Exchange-Traded Equity Funds                                                                      

For the fifth week in a row equity ETFs witnessed net inflows, taking in a little more than $1.3 billion for the flows week. Authorized participants (APs) were net purchasers of domestic equity ETFs (+$3.0 billion), adding money to the group for the second consecutive week. However, for the second week in a row nondomestic equity ETFs witnessed net redemptions, this past week handing back $1.6 billion. iShares Core S&P 500 ETF (+$4.5 billion), PowerShares QQQ Trust 1 (+$1.3 billion), and iShares Russell 2000 ETF (+$563 million) attracted the largest amounts of net new money of all individual equity ETFs. At the other end of the spectrum SPDR S&P 500 ETF (-$3.3 billion) experienced the largest individual net redemptions, and iShares MSCI Emerging Markets ETF (-$1.0 billion) suffered the second largest net redemptions of the week.
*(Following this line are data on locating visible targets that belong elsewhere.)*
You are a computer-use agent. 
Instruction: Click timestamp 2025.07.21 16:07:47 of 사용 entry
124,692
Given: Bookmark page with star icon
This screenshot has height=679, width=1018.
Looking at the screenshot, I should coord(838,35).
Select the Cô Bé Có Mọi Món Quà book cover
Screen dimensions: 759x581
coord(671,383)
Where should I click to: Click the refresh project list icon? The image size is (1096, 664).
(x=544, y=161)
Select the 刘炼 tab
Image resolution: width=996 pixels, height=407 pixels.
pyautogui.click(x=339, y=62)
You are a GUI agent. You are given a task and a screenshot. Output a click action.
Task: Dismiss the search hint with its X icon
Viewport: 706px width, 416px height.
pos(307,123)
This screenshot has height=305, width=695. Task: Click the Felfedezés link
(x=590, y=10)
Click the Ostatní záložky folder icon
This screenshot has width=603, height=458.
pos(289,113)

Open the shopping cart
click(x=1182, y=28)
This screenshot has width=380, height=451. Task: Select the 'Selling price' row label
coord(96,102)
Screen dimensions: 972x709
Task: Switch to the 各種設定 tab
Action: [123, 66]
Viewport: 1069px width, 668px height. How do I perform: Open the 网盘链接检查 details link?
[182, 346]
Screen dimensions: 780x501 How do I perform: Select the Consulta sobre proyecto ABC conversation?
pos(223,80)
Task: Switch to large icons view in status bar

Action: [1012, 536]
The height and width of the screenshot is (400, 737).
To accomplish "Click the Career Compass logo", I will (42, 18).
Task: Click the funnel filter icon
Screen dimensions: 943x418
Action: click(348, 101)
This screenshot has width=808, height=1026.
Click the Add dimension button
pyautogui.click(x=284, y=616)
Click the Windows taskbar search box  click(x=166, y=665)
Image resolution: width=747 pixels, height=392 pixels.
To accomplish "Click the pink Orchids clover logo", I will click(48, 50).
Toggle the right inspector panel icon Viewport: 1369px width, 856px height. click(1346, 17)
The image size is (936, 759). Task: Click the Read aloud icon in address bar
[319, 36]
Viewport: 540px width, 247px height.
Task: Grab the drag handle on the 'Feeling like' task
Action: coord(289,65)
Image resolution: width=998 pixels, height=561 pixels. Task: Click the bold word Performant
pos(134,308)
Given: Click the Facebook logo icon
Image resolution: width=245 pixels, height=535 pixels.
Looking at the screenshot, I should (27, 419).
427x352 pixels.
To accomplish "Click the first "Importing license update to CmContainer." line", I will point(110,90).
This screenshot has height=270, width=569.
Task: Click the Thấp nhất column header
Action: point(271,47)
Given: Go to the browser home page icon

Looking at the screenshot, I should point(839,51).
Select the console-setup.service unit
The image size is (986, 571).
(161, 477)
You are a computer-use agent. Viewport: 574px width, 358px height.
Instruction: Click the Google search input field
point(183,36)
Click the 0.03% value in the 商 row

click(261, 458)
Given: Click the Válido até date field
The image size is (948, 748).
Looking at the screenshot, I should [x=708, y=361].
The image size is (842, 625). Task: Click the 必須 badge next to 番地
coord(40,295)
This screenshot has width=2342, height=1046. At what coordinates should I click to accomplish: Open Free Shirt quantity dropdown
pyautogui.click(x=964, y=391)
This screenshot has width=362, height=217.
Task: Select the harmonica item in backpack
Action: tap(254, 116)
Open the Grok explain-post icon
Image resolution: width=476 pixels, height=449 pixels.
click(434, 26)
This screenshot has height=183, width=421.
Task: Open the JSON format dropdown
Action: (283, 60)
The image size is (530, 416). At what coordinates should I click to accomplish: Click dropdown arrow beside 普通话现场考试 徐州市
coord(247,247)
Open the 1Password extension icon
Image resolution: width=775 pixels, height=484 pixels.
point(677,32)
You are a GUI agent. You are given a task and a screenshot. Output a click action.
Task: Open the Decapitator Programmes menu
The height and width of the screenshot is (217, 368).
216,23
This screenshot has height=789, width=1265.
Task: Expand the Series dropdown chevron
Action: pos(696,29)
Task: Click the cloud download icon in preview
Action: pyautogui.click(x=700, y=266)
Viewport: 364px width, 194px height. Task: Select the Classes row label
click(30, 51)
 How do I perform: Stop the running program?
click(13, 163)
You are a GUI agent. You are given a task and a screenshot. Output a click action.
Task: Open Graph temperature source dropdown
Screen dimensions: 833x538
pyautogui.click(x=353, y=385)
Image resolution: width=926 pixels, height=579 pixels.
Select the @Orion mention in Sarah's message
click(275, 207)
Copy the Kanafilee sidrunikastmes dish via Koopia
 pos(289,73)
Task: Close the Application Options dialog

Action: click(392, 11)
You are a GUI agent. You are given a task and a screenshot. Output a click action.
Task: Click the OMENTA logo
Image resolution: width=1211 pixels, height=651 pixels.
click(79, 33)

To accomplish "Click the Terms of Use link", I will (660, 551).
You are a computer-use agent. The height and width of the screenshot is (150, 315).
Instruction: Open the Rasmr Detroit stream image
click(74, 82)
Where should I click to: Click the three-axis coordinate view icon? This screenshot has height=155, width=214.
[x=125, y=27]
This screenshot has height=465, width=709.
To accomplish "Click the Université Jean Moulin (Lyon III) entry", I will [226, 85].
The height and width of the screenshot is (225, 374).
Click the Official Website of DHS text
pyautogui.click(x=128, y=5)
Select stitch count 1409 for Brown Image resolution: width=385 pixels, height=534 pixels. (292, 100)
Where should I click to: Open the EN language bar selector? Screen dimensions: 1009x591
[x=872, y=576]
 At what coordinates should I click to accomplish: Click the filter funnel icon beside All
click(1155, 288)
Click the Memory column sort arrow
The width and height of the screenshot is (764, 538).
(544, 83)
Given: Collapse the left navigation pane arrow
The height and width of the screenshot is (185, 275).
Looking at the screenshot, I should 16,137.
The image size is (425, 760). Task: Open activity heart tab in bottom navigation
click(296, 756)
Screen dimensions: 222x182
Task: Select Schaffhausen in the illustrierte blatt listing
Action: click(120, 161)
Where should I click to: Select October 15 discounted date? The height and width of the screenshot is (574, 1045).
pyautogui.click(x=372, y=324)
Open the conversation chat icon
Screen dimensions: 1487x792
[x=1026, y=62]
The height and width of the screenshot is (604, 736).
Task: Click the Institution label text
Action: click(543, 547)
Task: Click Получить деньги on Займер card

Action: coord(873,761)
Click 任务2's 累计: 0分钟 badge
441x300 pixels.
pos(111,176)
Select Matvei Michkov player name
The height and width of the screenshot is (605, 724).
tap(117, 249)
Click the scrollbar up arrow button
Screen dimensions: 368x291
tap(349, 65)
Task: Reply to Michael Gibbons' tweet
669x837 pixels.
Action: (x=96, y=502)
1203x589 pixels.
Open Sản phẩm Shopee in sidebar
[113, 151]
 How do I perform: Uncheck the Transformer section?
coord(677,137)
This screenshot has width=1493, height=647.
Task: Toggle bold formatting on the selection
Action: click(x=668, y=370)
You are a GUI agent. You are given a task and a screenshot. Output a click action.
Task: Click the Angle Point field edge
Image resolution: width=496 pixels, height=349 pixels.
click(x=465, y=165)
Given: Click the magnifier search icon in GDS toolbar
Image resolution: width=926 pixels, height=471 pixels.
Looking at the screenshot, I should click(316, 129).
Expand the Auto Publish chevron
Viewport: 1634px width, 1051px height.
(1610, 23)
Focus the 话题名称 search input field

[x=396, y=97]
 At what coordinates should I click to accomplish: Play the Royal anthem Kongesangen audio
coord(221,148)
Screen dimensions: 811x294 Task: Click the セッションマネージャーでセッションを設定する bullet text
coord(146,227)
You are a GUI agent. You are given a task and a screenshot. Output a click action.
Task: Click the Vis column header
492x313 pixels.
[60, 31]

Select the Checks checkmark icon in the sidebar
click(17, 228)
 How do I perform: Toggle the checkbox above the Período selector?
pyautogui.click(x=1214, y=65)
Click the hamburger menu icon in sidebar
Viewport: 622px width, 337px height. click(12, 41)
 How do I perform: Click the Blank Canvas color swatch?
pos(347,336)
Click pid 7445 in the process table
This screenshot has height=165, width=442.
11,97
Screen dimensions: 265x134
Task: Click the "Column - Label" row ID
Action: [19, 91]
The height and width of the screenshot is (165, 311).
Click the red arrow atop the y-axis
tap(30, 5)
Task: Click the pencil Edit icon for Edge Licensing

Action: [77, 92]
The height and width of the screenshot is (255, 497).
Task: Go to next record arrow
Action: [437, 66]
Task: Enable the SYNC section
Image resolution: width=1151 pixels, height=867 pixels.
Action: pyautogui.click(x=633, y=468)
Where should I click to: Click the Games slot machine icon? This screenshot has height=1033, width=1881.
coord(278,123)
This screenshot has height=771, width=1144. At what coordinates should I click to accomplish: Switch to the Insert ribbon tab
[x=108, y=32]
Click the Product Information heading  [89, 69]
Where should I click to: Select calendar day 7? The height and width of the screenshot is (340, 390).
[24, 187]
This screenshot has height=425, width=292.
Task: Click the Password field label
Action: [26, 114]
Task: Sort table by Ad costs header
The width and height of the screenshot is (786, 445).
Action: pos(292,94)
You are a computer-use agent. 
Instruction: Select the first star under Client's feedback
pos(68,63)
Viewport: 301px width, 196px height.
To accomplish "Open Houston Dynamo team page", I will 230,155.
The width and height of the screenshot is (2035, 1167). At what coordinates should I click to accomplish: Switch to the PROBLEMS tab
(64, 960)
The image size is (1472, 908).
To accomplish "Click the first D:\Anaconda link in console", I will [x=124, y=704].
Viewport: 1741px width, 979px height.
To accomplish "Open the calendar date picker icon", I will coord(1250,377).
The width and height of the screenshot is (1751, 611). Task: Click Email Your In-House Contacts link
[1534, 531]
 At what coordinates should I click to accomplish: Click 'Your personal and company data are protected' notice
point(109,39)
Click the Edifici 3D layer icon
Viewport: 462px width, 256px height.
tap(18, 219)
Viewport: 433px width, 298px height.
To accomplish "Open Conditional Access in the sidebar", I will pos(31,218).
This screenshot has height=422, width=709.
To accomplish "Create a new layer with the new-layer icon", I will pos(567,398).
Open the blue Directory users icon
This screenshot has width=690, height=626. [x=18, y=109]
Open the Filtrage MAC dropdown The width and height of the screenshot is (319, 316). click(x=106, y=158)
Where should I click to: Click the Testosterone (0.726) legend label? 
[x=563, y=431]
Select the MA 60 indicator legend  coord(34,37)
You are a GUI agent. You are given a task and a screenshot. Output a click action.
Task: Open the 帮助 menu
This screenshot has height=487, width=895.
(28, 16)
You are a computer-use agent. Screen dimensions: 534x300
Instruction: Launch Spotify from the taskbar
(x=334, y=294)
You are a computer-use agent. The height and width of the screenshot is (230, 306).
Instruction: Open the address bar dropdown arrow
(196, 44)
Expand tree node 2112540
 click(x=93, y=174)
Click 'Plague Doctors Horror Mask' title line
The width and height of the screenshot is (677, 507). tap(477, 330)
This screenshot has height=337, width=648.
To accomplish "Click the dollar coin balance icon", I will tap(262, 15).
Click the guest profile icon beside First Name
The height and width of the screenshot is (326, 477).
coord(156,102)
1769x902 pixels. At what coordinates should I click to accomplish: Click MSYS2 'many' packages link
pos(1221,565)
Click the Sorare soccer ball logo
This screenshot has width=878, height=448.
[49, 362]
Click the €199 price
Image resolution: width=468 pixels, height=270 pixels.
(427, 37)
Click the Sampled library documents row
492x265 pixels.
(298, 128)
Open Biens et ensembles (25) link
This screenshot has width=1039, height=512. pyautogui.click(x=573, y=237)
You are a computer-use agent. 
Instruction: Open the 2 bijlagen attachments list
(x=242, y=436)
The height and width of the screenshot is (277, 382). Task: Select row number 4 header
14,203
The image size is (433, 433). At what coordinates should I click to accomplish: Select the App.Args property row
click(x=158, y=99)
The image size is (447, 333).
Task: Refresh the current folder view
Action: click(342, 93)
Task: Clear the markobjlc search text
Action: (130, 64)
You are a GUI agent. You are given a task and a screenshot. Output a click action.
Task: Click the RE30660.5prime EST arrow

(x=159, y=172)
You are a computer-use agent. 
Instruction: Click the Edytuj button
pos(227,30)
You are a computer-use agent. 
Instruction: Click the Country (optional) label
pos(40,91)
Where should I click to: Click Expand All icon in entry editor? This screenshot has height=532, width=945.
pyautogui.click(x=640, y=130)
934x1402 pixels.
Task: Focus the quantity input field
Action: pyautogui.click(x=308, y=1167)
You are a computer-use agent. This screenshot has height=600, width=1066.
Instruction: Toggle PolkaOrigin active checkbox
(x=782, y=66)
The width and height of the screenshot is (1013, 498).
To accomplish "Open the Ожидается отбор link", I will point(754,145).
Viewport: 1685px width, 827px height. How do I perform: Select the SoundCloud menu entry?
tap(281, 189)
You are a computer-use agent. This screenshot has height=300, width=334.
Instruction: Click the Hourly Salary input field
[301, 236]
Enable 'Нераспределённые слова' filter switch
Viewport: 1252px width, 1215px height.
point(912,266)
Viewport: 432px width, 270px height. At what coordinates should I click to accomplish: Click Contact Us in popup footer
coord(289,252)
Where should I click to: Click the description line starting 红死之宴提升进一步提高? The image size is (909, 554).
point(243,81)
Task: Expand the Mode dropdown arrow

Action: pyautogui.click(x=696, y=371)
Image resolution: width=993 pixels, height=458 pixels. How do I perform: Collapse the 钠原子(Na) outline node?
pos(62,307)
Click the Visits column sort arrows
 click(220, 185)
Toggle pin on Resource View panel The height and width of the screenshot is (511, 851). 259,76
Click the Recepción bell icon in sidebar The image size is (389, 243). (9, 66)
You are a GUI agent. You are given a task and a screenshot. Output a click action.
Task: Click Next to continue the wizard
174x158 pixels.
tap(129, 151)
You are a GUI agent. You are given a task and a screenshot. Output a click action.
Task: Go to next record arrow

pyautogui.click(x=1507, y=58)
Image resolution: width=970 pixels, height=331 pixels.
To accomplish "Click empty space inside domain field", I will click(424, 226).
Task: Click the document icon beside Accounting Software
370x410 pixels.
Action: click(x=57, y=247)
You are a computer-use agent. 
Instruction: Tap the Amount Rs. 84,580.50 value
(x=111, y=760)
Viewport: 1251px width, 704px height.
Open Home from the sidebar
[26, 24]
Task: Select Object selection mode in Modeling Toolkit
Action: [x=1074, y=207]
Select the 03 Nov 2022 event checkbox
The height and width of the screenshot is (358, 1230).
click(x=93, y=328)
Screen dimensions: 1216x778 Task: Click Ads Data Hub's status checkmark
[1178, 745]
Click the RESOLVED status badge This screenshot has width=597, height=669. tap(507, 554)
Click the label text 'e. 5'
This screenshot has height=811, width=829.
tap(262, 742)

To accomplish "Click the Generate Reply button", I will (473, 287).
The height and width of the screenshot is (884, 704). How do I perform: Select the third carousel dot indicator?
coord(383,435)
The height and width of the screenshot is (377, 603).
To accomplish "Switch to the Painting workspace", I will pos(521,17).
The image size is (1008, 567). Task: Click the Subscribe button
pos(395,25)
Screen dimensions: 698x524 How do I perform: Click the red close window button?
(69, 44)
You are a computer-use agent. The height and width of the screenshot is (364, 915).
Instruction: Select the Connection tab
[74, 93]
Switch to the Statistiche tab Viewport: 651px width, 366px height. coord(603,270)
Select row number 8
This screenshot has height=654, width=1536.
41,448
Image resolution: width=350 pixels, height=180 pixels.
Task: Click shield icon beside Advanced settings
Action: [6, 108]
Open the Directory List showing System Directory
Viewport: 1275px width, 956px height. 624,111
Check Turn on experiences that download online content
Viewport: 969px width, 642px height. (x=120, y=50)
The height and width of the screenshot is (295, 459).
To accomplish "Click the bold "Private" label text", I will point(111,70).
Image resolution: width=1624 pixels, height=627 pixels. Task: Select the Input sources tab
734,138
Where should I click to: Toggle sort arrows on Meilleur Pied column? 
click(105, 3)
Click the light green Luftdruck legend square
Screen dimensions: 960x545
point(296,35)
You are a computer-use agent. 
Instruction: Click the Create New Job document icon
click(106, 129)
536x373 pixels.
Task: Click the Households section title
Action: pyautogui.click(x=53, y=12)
Exchange-Traded Fixed Income Funds

For the second week running taxable fixed income ETFs witnessed net inflows, although this past week taking in just $164 million. APs padded the coffers of government-Treasury ETFs (+$623 million net) and corporate investment-grade debt ETFs (+$502 million net) but were net redeemers of international & global debt ETFs (-$412 million) and corporate high yield ETFs (-$394 million). iShares 1-3 Year Treasury Bond ETF (+$1.1 billion) and Schwab Short-Term U.S. Treasury ETF (+$325 million) attracted the largest amounts of net new money of all individual taxable fixed income ETFs, while iShares 20+ Year Treasury Bond ETF (-$531 million) handed back the largest individual net redemptions for the week. For the second week in a row municipal bond ETFs witnessed net inflows, this past week taking in $24 million.

Conventional Equity Funds

For the second week in a row conventional fund (ex-ETF) investors were net redeemers of equity funds, removing $1.6 billion. Domestic equity funds, handing back a little less than $2.4 billion, witnessed their second consecutive weekly net outflows while posting a 2.34% return on average for the flows week. Meanwhile, their nondomestic equity fund counterparts, posting a 0.85% return on average, witnessed their eighth consecutive week of net inflows (+$825 million). On the domestic equity side fund investors shunned large-cap funds (-$1.7 billion net), while on the nondomestic equity side investors were net purchasers of international equity funds (+$819 billion), with emerging markets funds (+$455 million) attracting over half of those net inflows.

Conventional Fixed Income Funds

For the second consecutive week taxable bond funds (ex-ETFs) witnessed net outflows, handing back $78 million this past week. Fund investors padded the coffers of international & global debt funds (+$578 million) and corporate investment-grade debt funds (+$302 million) but were net redeemers of high-yield funds (-$361 million) and government-Treasury and mortgage funds (-$340 million) for the week. Despite the increase in inflationary fears by some pundits, Lipper’s Inflation-Protected Bond Funds classification witnessed its third consecutive week of net redemptions, handing back $72 million this past week. Bank loan funds (+$455 million)—on the other hand—witnessed their tenth consecutive week of net inflows. For the second week in three municipal bond funds (ex-ETFs) witnessed net inflows, taking in $143 million while posting a 0.35% return on average for the fund-flows week.